(Screenshot grounding data)
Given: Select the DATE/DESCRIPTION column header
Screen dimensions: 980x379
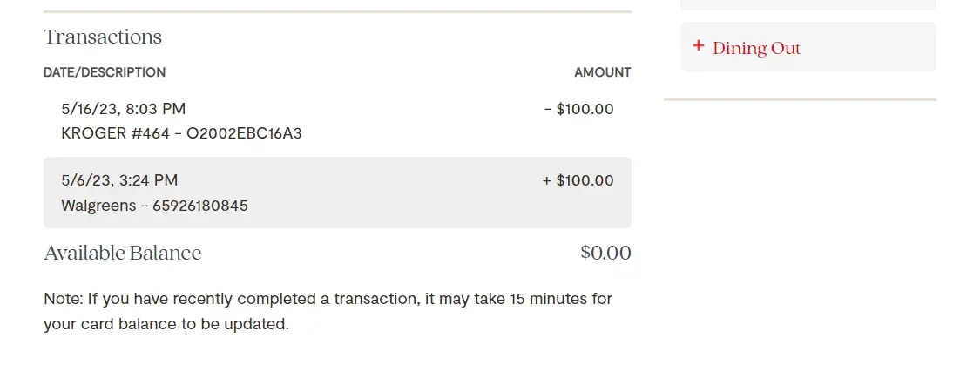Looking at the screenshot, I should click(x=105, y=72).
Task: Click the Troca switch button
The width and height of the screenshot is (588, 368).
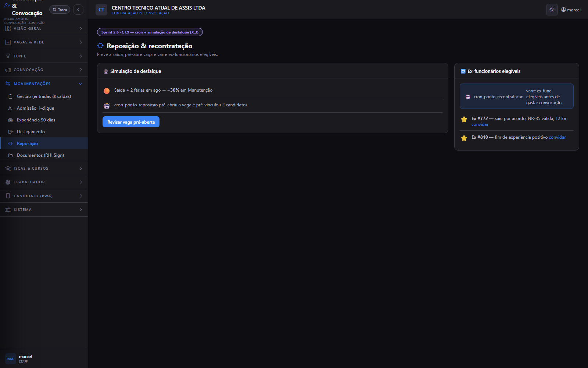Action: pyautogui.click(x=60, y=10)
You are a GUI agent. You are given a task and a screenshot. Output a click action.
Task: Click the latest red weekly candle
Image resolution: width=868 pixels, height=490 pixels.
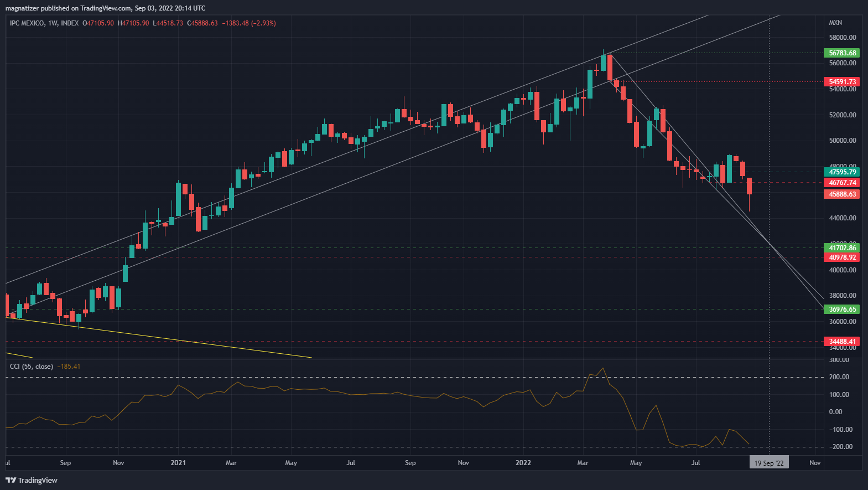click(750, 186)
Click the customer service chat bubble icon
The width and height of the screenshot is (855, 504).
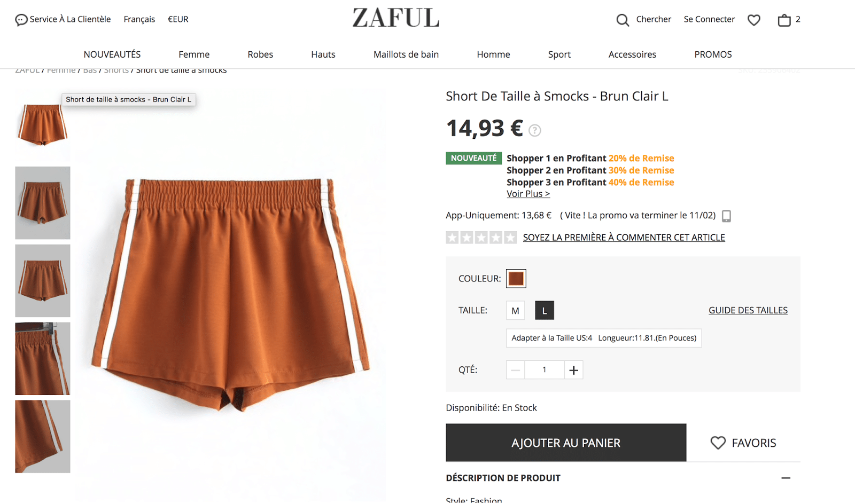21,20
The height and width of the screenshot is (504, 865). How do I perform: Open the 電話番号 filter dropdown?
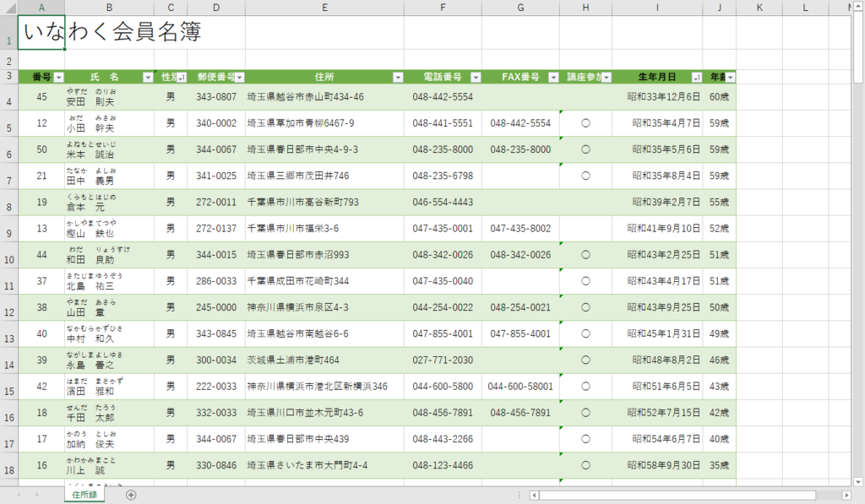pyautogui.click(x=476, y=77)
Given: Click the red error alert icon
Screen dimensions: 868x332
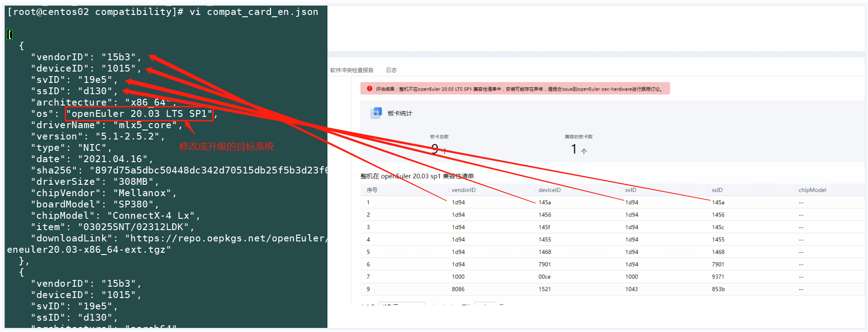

_Your objective_: Throughout the data above, copy all lines where the word "icon" is found.

_Response_:
Click the customer service chat bubble icon
Given: Click the red error alert icon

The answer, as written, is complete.